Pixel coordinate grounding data
------

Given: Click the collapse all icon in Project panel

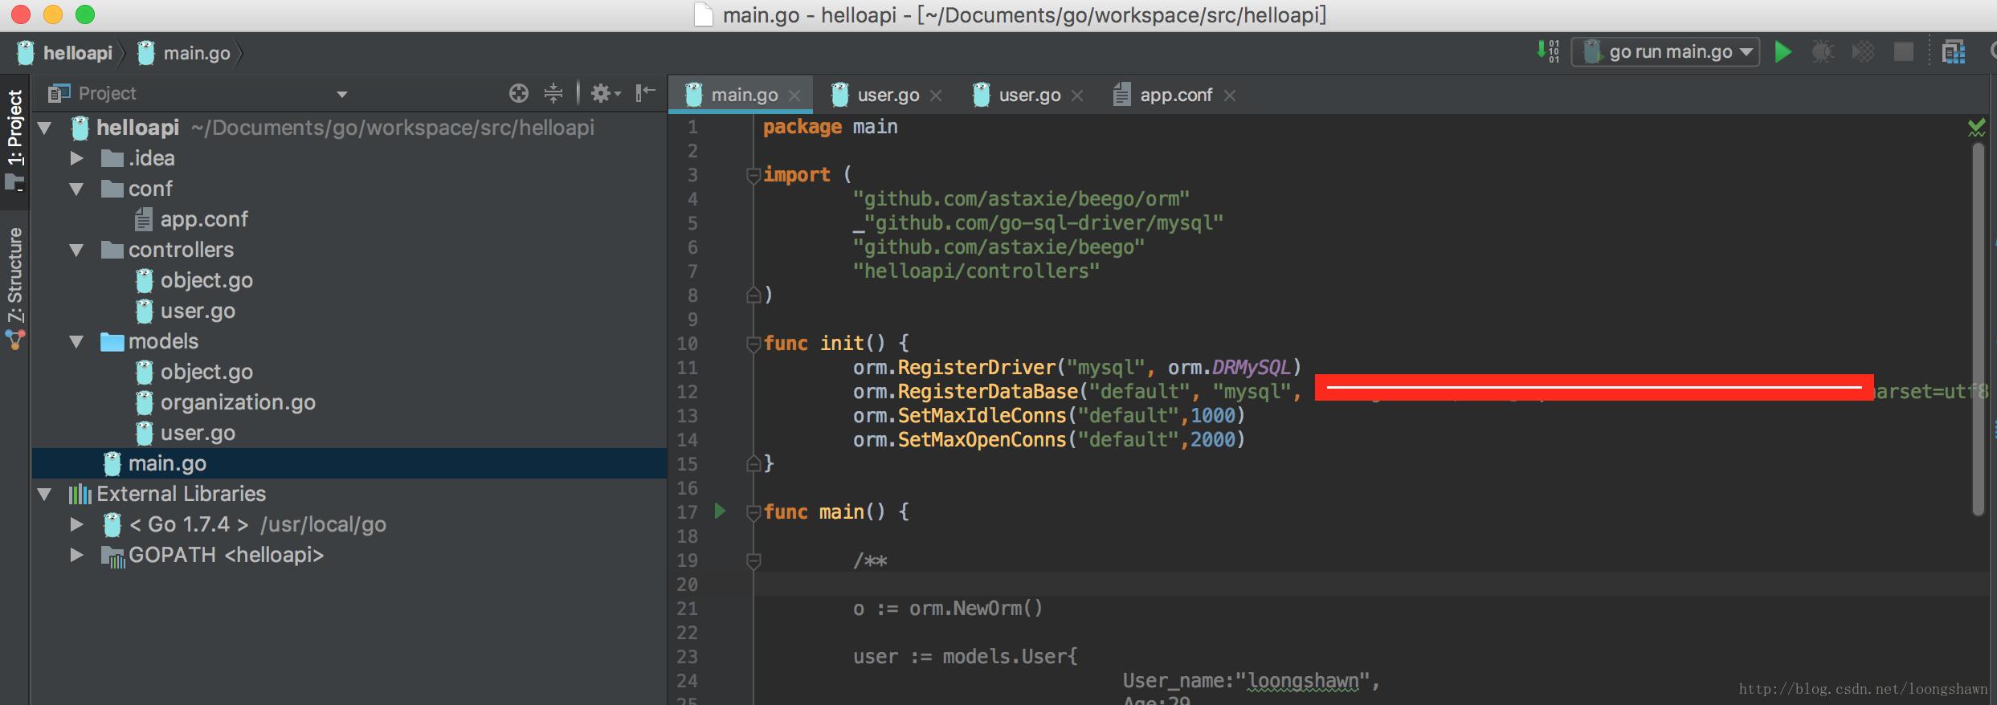Looking at the screenshot, I should [553, 94].
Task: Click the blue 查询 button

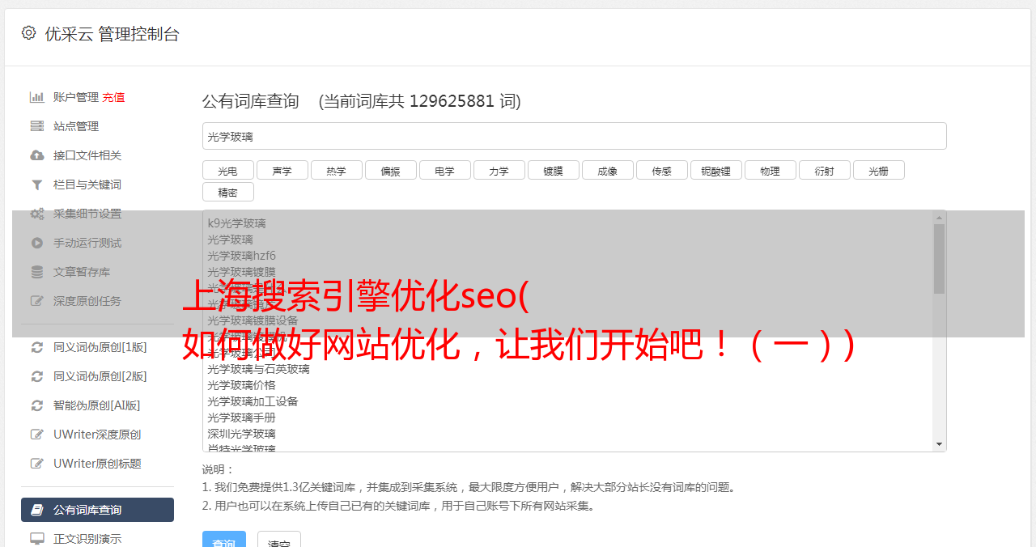Action: click(x=224, y=540)
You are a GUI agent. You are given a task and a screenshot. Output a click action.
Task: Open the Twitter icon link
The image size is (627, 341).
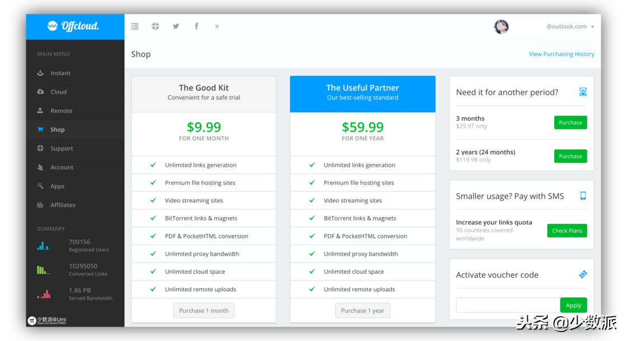pos(176,26)
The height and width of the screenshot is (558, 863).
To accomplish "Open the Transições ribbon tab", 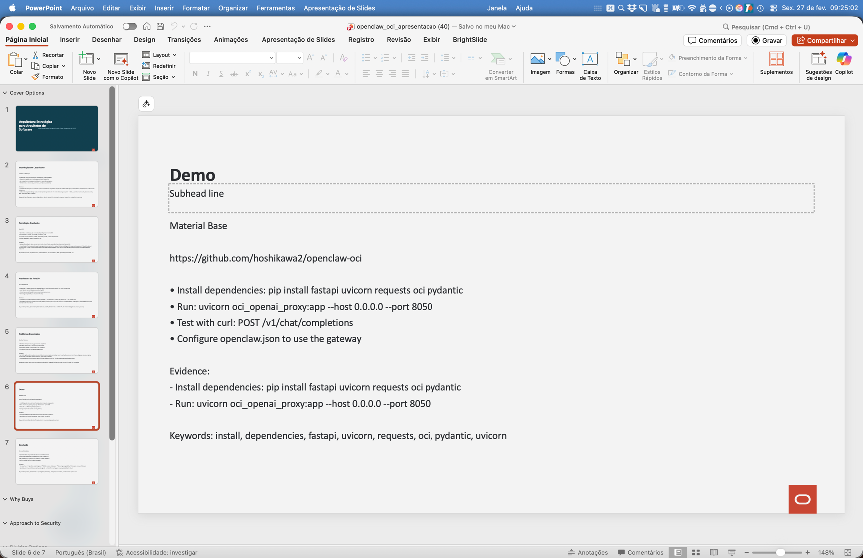I will pyautogui.click(x=184, y=40).
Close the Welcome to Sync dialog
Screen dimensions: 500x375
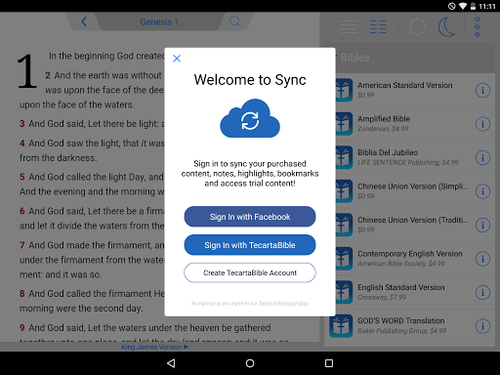tap(177, 59)
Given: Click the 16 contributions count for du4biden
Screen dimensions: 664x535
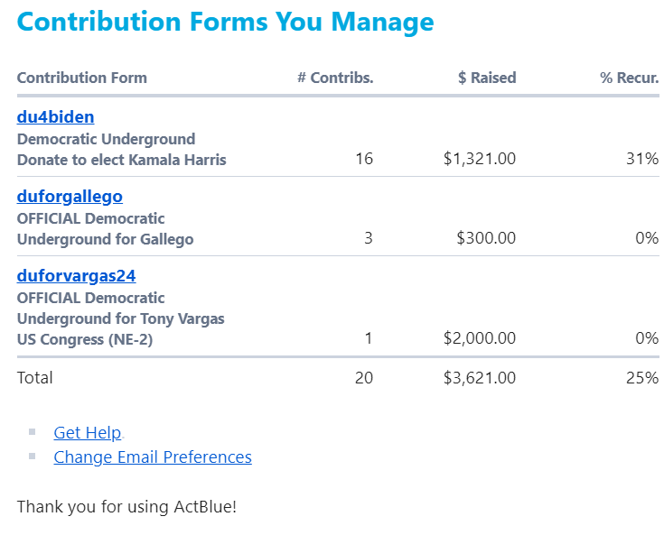Looking at the screenshot, I should [x=364, y=159].
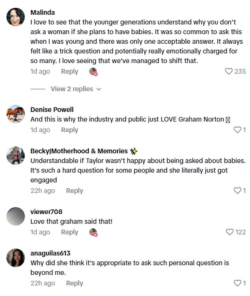Heart the anaguilas613 comment
Screen dimensions: 250x296
point(237,283)
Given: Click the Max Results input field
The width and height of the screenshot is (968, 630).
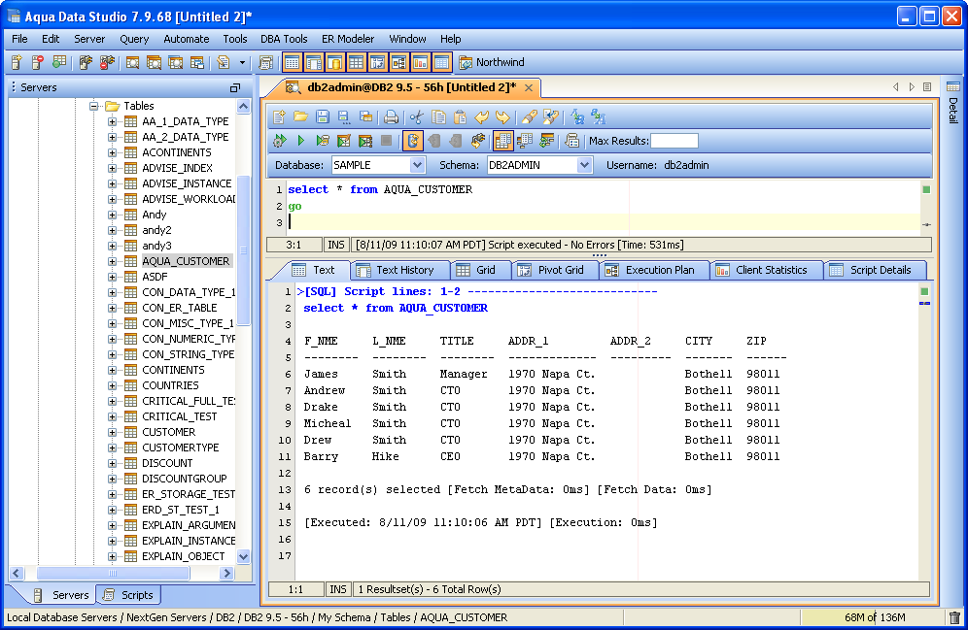Looking at the screenshot, I should (x=674, y=141).
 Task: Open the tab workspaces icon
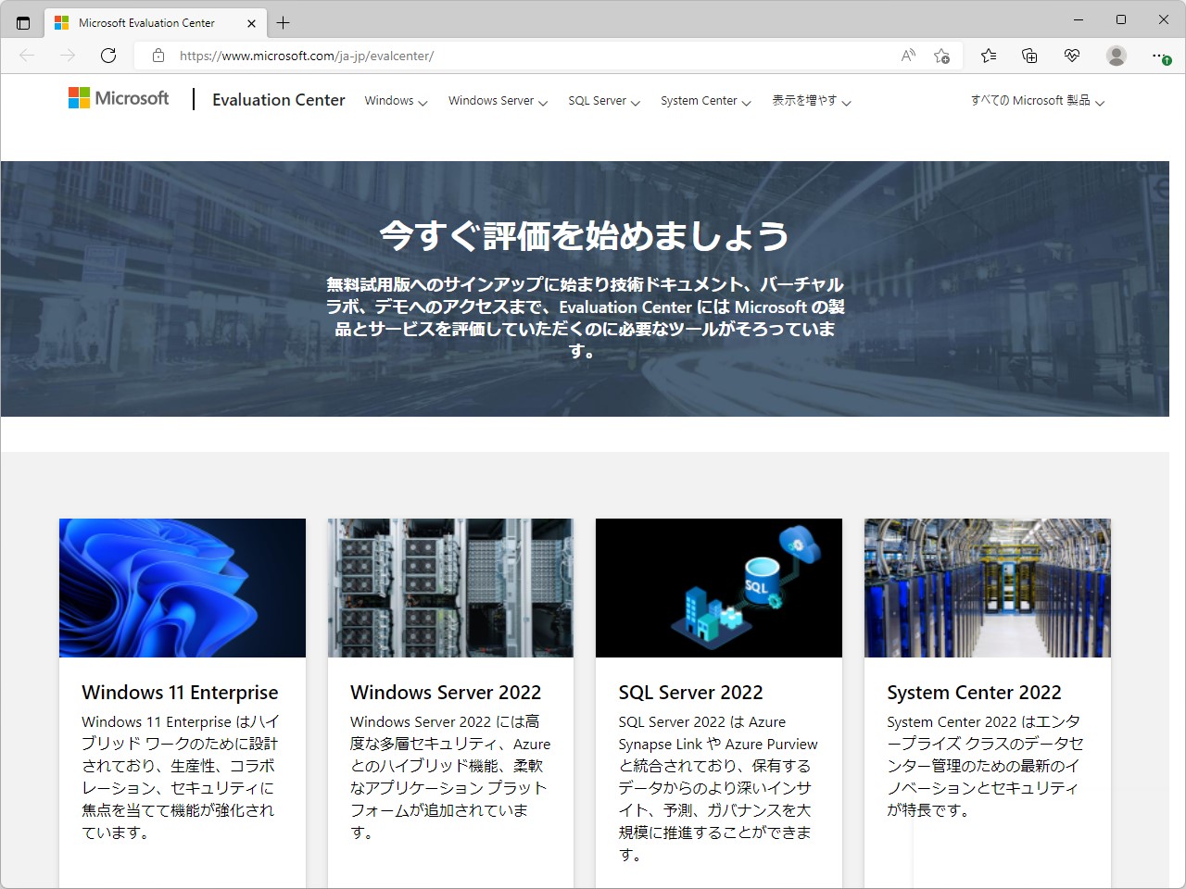tap(22, 22)
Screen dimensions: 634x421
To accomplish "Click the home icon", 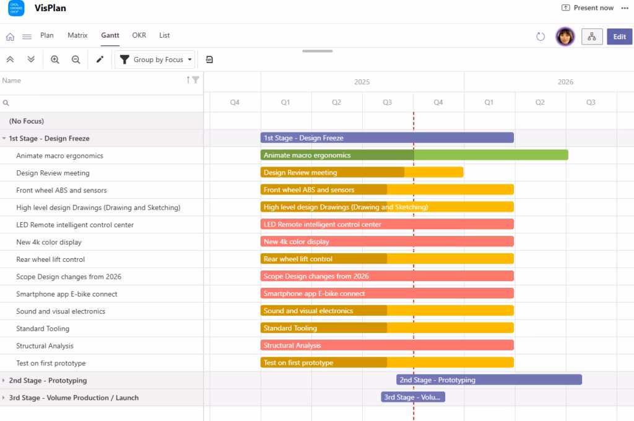I will click(x=10, y=37).
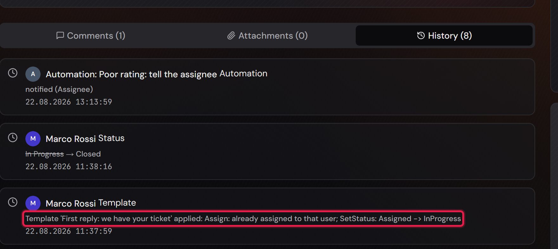
Task: Click the paperclip attachments icon
Action: point(231,35)
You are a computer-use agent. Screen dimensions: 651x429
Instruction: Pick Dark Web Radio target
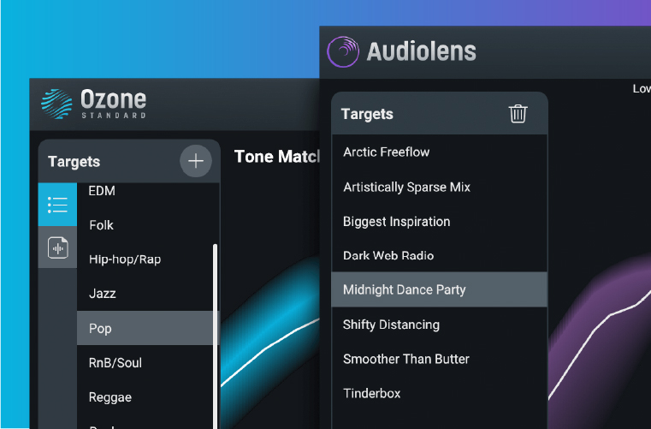pos(388,255)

------

• _TASK PROMPT_: Tally of lines with the word "agent": work out how many lines in the records hold it, and give that number only.

• _SOLUTION FOR THIS TASK_: 2